Com o intuito de colaborar com o debate, a camara-e.net destacou alguns pontos de atenção levantados no parecer preliminar. Em relação à segurança Jurídica, texto é genérico em diversos pontos, terceiriza ao Poder Executivo a definição de questões críticas e posterga decisões importantes sobre governança regulatória, demonstrando a pouca maturidade para a tomada de decisões que repercutem sobre toda a economia nacional.

O texto também se apresentaria como mais gravoso do que a norma europeia (notoriamente rigorosa), sem considerar que a indústria e a economia europeias são profundamente diferentes da realidade brasileira e a norma europeia sequer foi testada na prática. Logo, seus efeitos não são conhecidos, nem previsíveis. Para a camara-e.net, o Brasil terá a regulação de IA mais restritiva do mundo, inclusive proibindo soluções de IA generativa.

Por fim, a organização entende que, em vez de estimular o desenvolvimento da IA garantindo um grau adequado de segurança aos usuários, a legislação pode criar uma regulação desproporcional que tira o Brasil do mercado de desenvolvimento de IA.

 

Isso se daria ao propor regras muito rígidas em relação às características dessa tecnologia; desestimular o fornecimento de serviços e produtos baseados em IA no Brasil; dificultar o surgimento de novas empresas e o desenvolvimento do setor devido às altas exigências; desincentivar empresas estrangeiras a aplicar suas tecnologias no país, impedindo que soluções de IA desenvolvidas fora do Brasil sejam oferecidas à população brasileira; e fazer com que negócios focados em IA desapareçam.

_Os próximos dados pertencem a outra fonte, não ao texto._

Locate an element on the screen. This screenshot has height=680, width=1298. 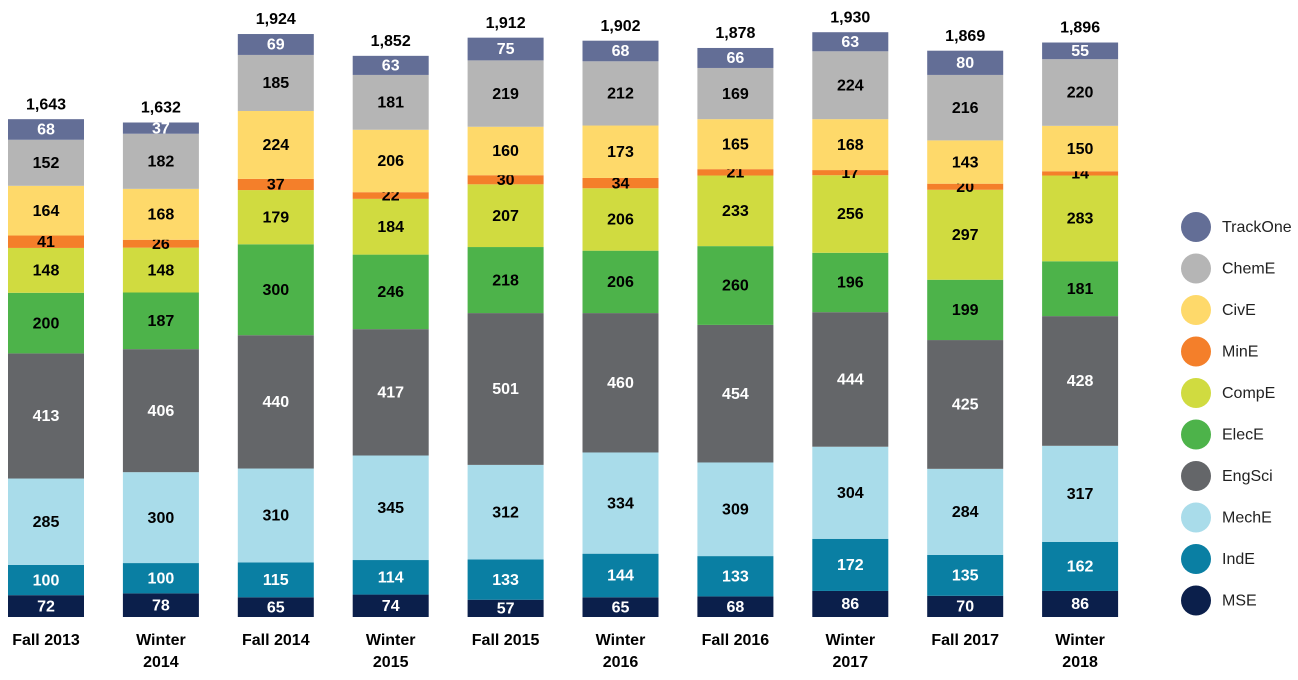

“A camara-e.net defende um debate técnico e robusto, baseado em análise dos impactos da proposta aos múltiplos e distintos atores que participam de diferentes etapas da cadeia de desenvolvimento e uso de IA, em especial para usuários. Além das preocupações destacadas acima, o processo de discussão do texto também deve ser aprimorado, considerando os curtos prazos para contribuição aos textos disponibilizados”, prosseguiu a instituição.

 

As especificidades do ecossistema de IA (ainda em desenvolvimento e com efeitos a serem explorados/conhecidos) exigem uma abordagem regulatória ponderada, que promova um ambiente favorável para que o Brasil se destaque na cadeia de criação/fornecimento de tecnologia baseadas em IA, estimulando a inovação e a competição, assim como o surgimento de novas empresas, startups, produtos e serviços.

 

A entidade reforça que, para alcançar esse resultado, é determinante uma regulação que balanceie as obrigações impostas, com um grau adequado de proteção aos usuários. Isso possibilita que o custo regulatório para instalar e ampliar negócios no país seja compatível com a realidade nacional e garanta o acesso dos brasileiros às novas tecnologias.